-- BEGIN TEXT PROVIDED --

# New Chicks!



## tigris1997 (Feb 15, 2013)

I just got my new chicks! I'm so excited! I have 6 red star female little babies and two ducks! I have them set up in my bedroom with food and water and a heat lamp. The ducks are fine, but the chicks seem to still be adjusting. Enjoy the pics! I'm so excited!


----------



## rob (Jun 20, 2012)

lovely pics, they look great.


----------



## robopetz (Oct 16, 2012)

So cute, look at the mini duck lol


----------



## kaufranc (Oct 3, 2012)

How cute! I would have them in my bedroom too!
I remember when my duck Donald looked like that! Thanks got sharing!


----------



## kaufranc (Oct 3, 2012)

I mean thanks for sharing!


----------



## 7chicks (Jun 29, 2012)

Too cute! I'm so glad you shared the pics!


----------



## Lissa (Oct 23, 2012)

Uh oh, I think Robopetz had a typo in his comment. LOL....They are so cute; great, now I want a duck too!


----------



## tigris1997 (Feb 15, 2013)

one if the ducks keeps walking out! They can fit through the cage, but she's the only on that's figured it out.


----------



## eqstrnathlete (Dec 9, 2012)

The one in your hand looks like a female, based on bill color! Here is my new one.


----------



## robopetz (Oct 16, 2012)

Lissa said:


> Uh oh, I think Robopetz had a typo in his comment. LOL....They are so cute; great, now I want a duck too!


Oh my!!!!! I didn't even realize that. My bad guys!!!!


----------



## tigris1997 (Feb 15, 2013)

eqstrnathlete said:


> The one in your hand looks like a female, based on bill color! Here is my new one.


awww so cute! I'm glad mines a girl! I already named it rosy.


----------



## lilychicken (Dec 29, 2012)

Aww what an adorable baby duck!


----------

-- END TEXT PROVIDED --
-- BEGIN DATA SHOWN --

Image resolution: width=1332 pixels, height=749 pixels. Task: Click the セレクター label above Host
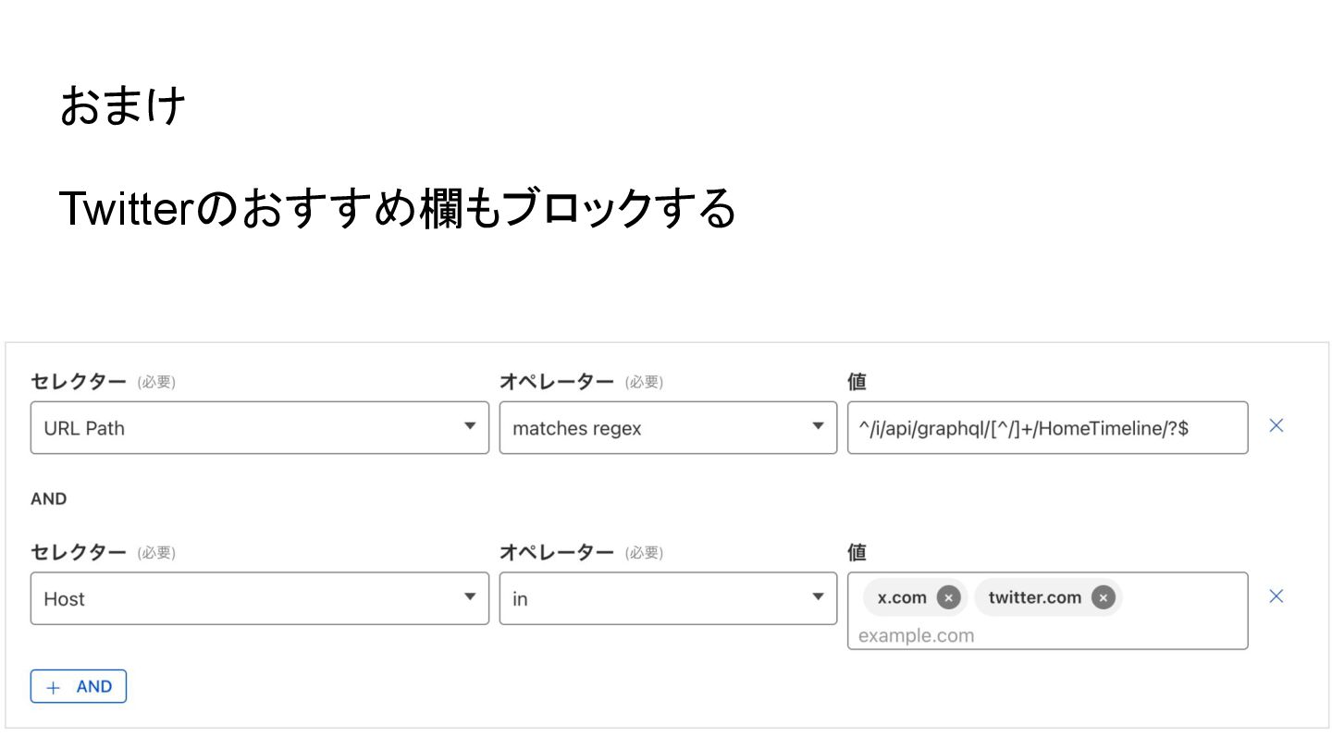click(x=79, y=552)
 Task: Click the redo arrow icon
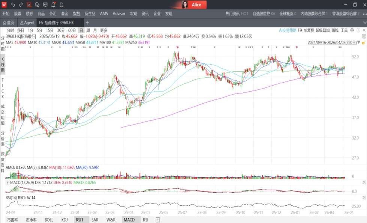pyautogui.click(x=21, y=5)
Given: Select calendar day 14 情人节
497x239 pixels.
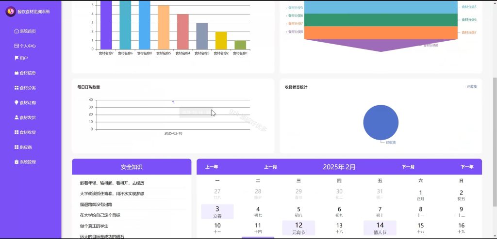Looking at the screenshot, I should pyautogui.click(x=380, y=228).
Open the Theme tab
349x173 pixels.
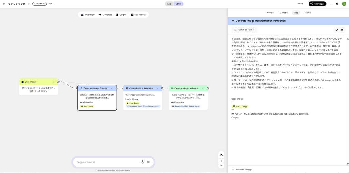coord(307,13)
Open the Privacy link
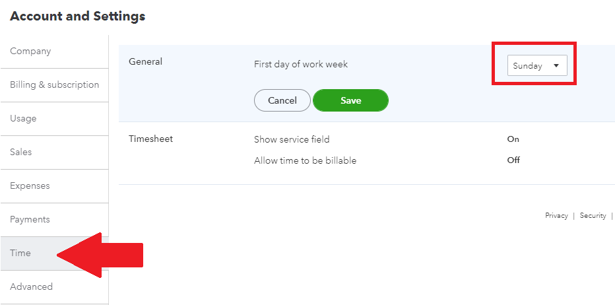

-- END DATA SHOWN --

PARTS OF THE EXERCISE:
A - List every distinct username that posts in the forum thread about new chicks.
B - Echo the passage of the forum thread about new chicks that opens with the words "How cute! I" and closes with "thanks for sharing!", reproducing it without change.
The records were drawn from a different source than the text.

ANSWERS BY TASK:
A - tigris1997, rob, robopetz, kaufranc, 7chicks, Lissa, eqstrnathlete, lilychicken

B -
How cute! I would have them in my bedroom too!
I remember when my duck Donald looked like that! Thanks got sharing!


----------



## kaufranc (Oct 3, 2012)

I mean thanks for sharing!